Some things I’ve noticed about Bangkok–I can’t find where to buy a sketchbook! I ended up getting one from a Tesco Lotus, which is like the Thai version of Walmart. It is definitely Walmart quality. If you want to take money out, do it at an Aeon ATM. They are difficult to find, but don’t charge that 150b fee you’ll get at literally every other ATM. All those crazy clothes you bought to wear “that one time” and never did? Wear them here. So long as you’re not going to temples, you can get away with wearing that sheer minidress or high-waisted hotpants with that print of a cat smoking a cigarette.
Another thing that’s hard for me to come to terms with is how open Thai parents are with their children. I don’t mean they’re openly yelling at them or beating them, I mean they allow their children to be petted and picked up and played with by just about anyone. I watched a little Thai girl, the daughter of the proprietress of an outdoor eatery, climb into the lap of the male half of a middle-aged foreign couple, with nary a wink from her mother. I watched a Thai young woman ordering a coffee tease a little girl at lunch with her mother and aunt for a few minutes whilst waiting for her order. She pulled her pigtails and said, “Suay, suay” which means pretty. The little girl was too shy to say anything, but you could hear the mother enjoining her to be nice, something like, “She says you’re pretty! Why don’t you say thank you?”. Many Thai children smile and wave if they catch you watching them. It might just be me, but they seem less conditioned to be wary of strangers.

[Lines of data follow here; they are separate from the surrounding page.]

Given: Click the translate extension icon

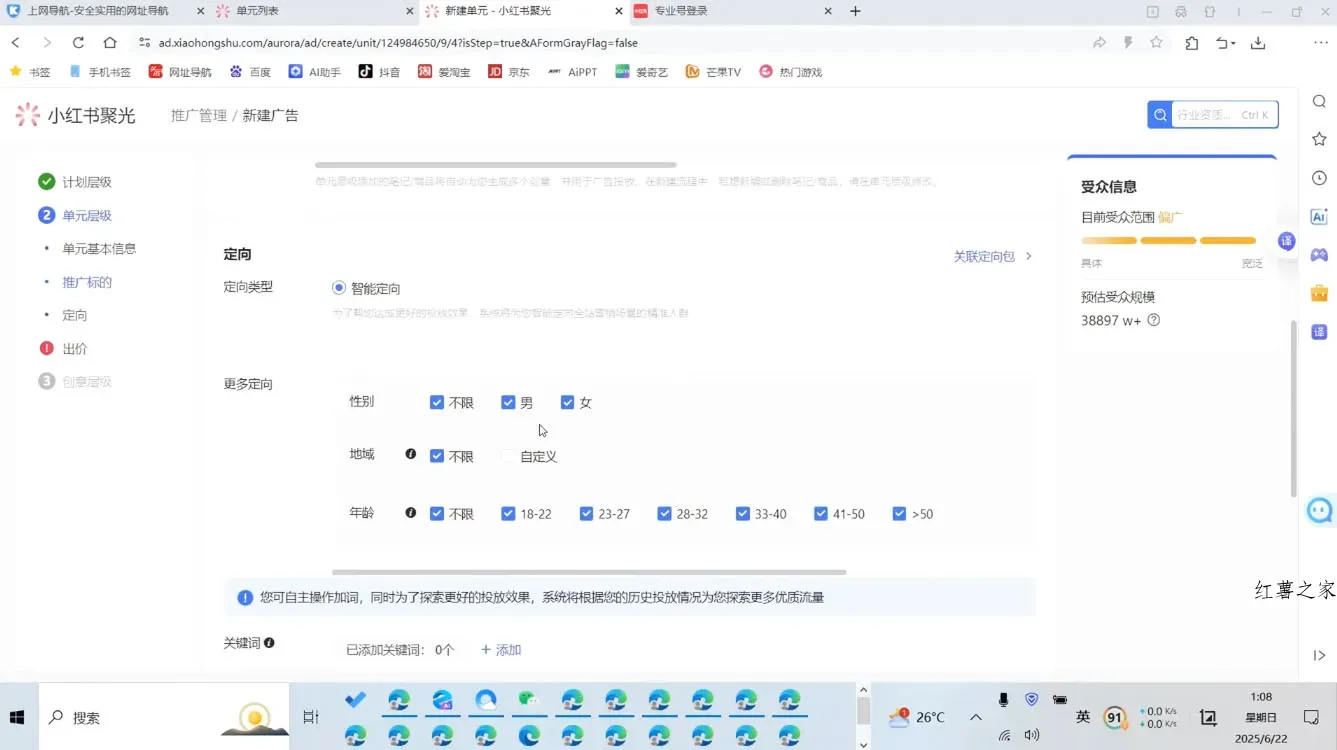Looking at the screenshot, I should (1319, 331).
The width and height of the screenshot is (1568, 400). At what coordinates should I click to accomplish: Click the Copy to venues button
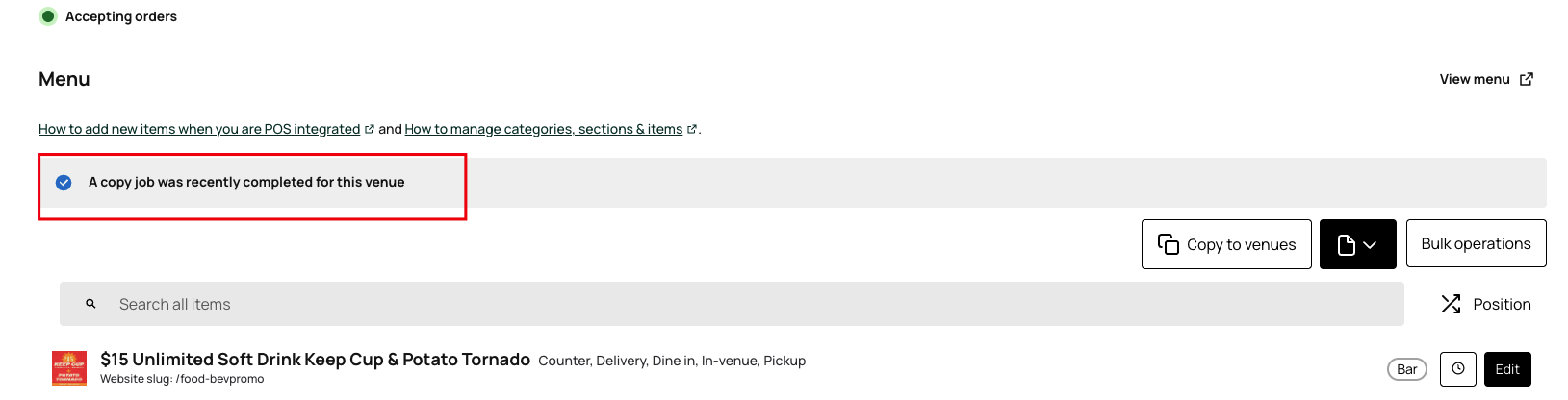click(x=1226, y=244)
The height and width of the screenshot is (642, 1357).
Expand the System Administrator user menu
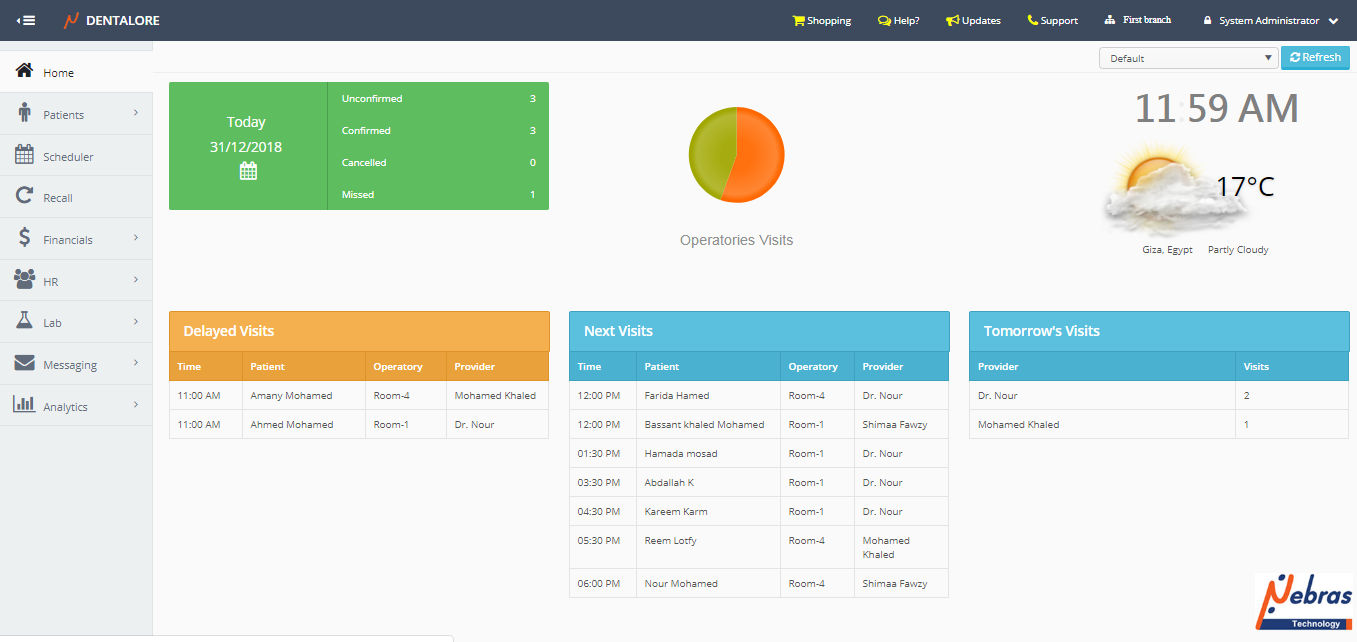click(1270, 20)
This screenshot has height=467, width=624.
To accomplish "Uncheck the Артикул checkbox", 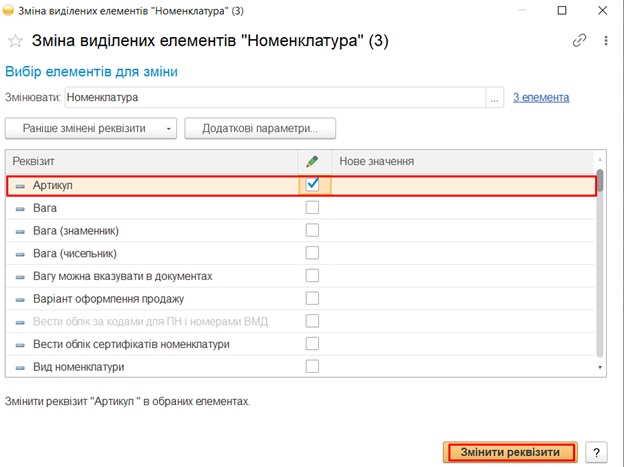I will pos(312,185).
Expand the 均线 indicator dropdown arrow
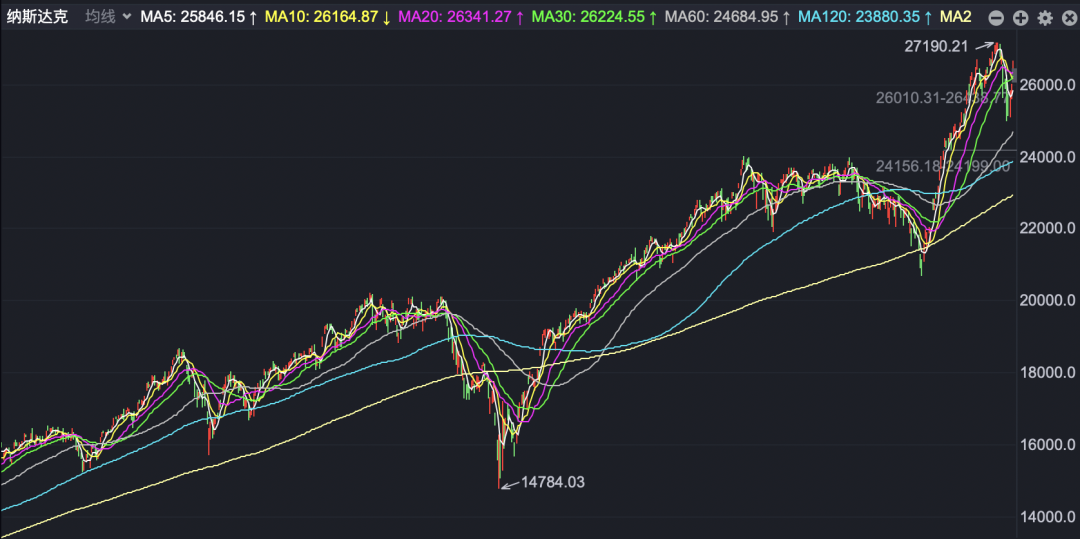Screen dimensions: 1080x539 click(126, 17)
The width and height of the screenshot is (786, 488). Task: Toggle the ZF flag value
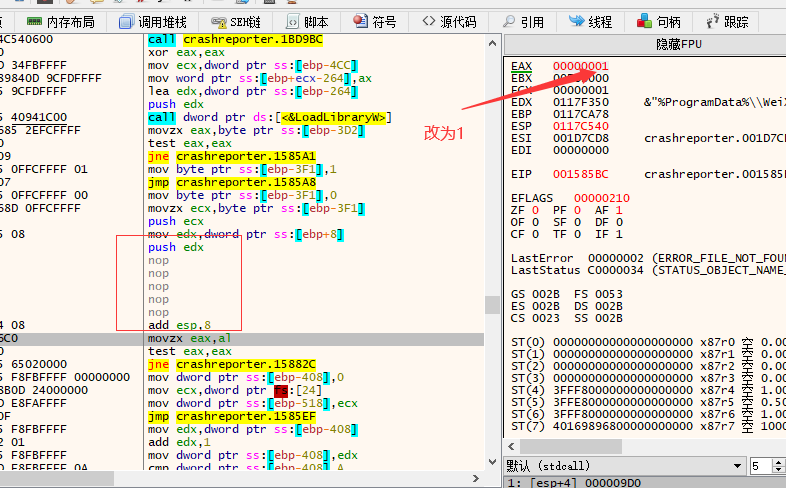point(531,211)
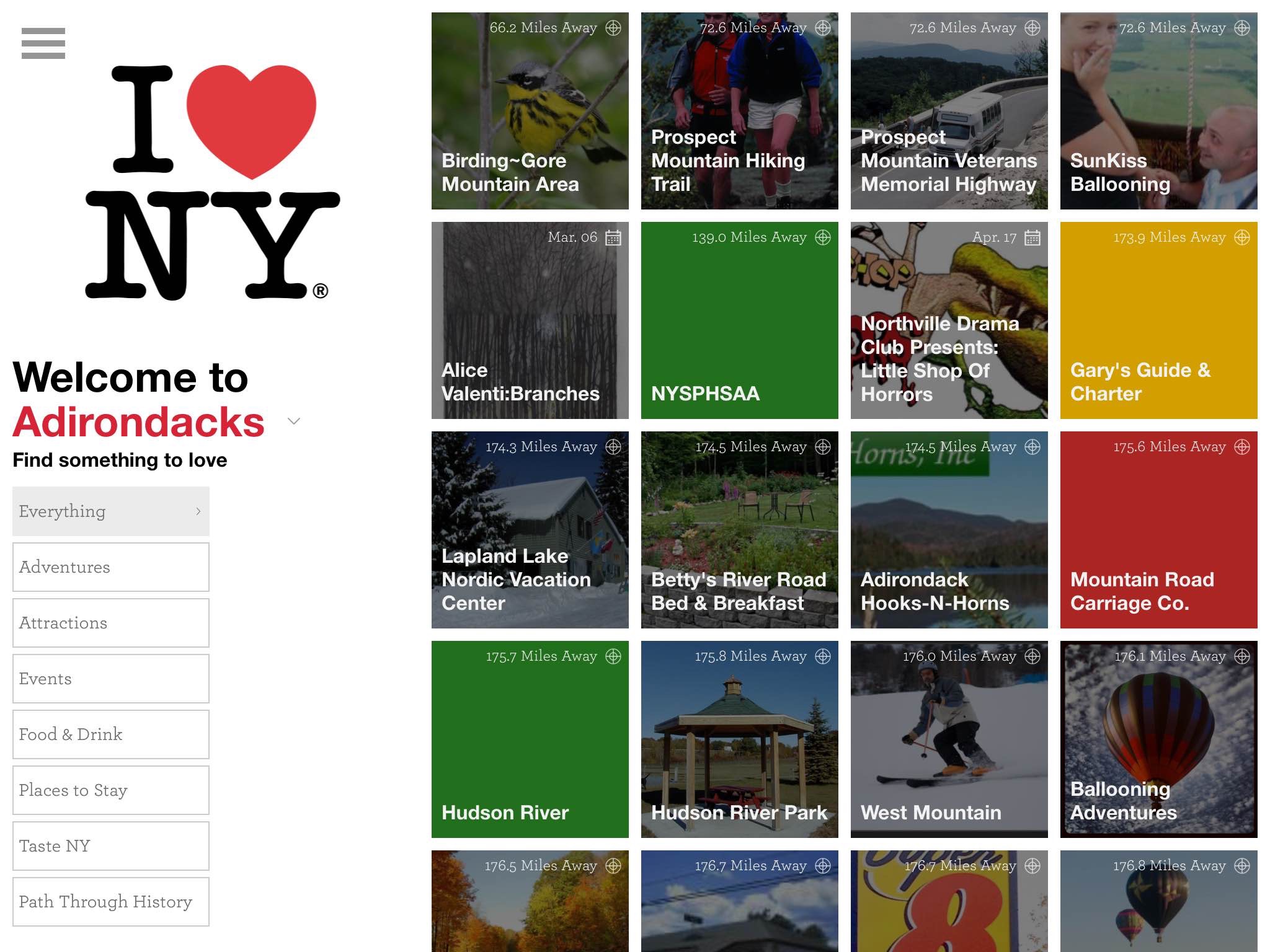The image size is (1270, 952).
Task: Click the calendar icon on Northville Drama Club event
Action: (x=1032, y=238)
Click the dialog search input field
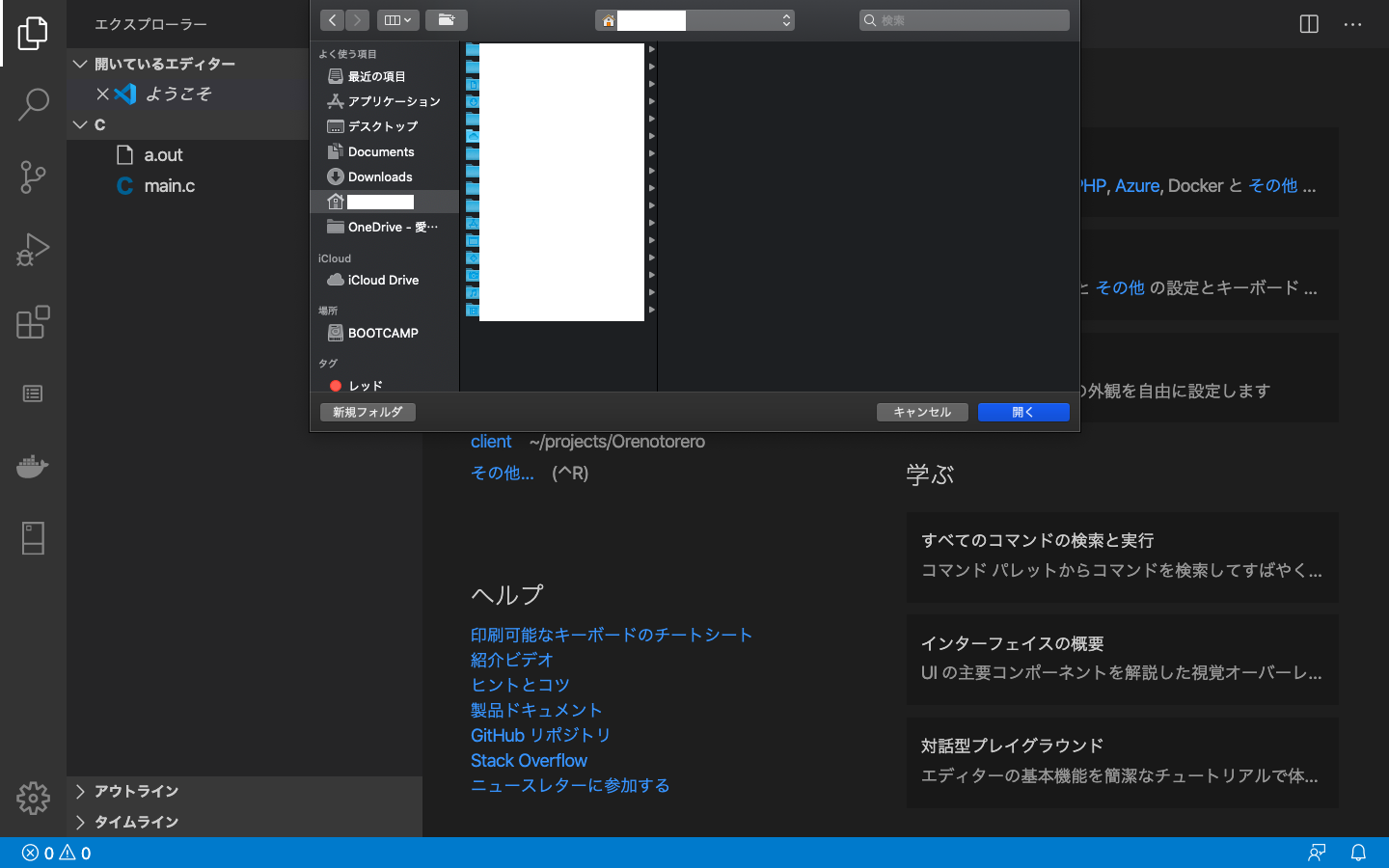The image size is (1389, 868). [963, 19]
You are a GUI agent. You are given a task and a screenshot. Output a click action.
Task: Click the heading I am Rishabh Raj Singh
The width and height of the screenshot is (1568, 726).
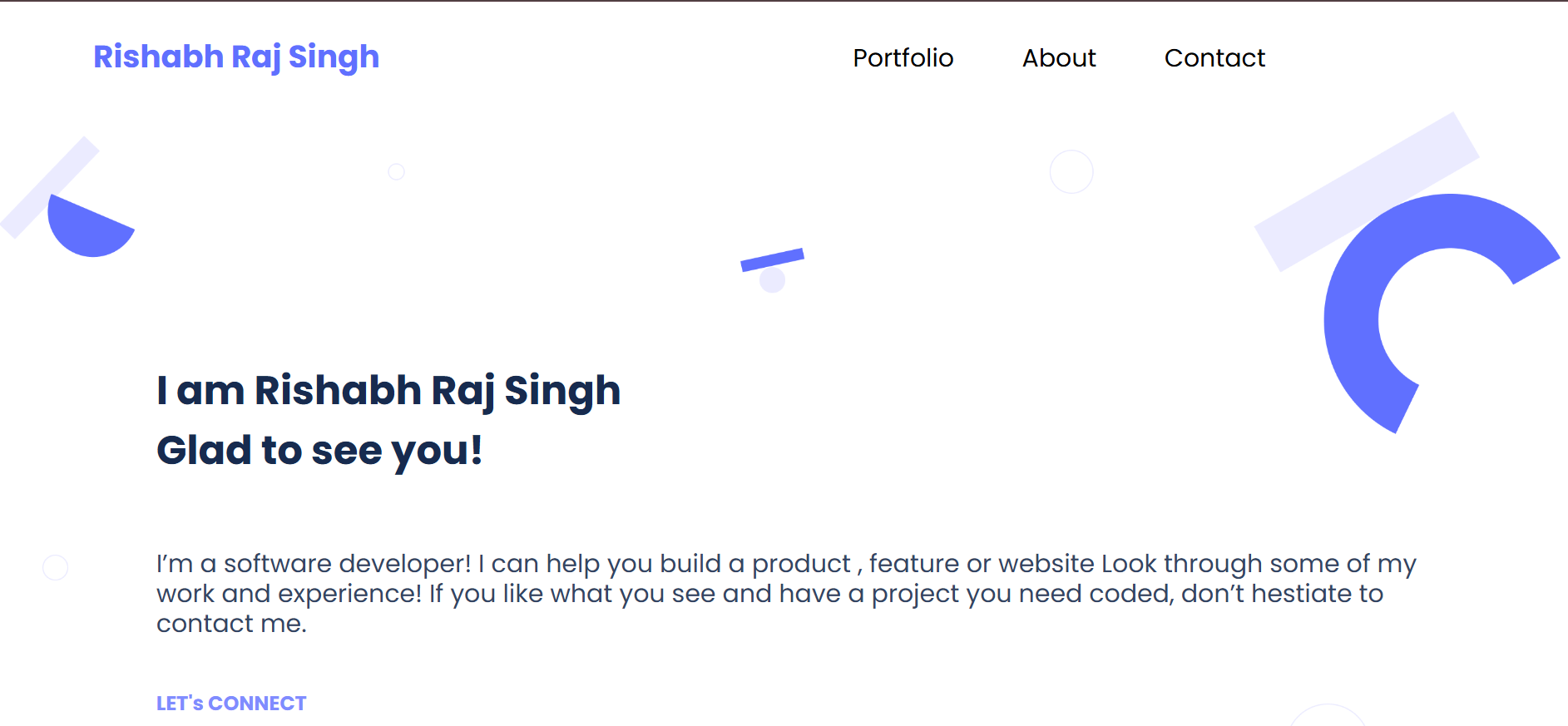pyautogui.click(x=388, y=391)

Getting more personal, Thailand weather is doing wonders for my beauty regime! I’m not sure what it is, but getting up, washing my face with water, walking around all day sweating, putting on sunscreen and bugspray, and showering off at night with a face rinse is what makes my body and face happy. I don’t understand it. By every right of proper hygiene and beauty I should be an acne-ridden lump, but my face has never been clearer. Sometimes I use deodorant, sometimes I don’t. I’m not super smelly (in my opinion, ha!), but the daily shower seems to control the stench, for the most part…Thai people smell great, in other news. Don’t think that everyone goes around like me, water-bathed and grimy. Walking behind locals, you’ll notice a light floral or clean scent and you’ll be reminded that you forgot your deo again.
I’ve been wearing a light, belted, faux-jean shirtdress for days. It’s sleeveless, and seems fresh compared to the other farangs, and not super boring. I’ve been toting a pashmina in case I get cold at night, or have to go into a wat. I’ve been rocking the wool socks and trail shoes, just because those shoes are comfy as heck, but it’s way too hot for them and if I wasn’t doing so much walking I’d ditch them. I have a mini satchel I can keep a tight handle on that I carry my camera, sunglasses, Chapstick, and zippered coin purse full of Thai money in.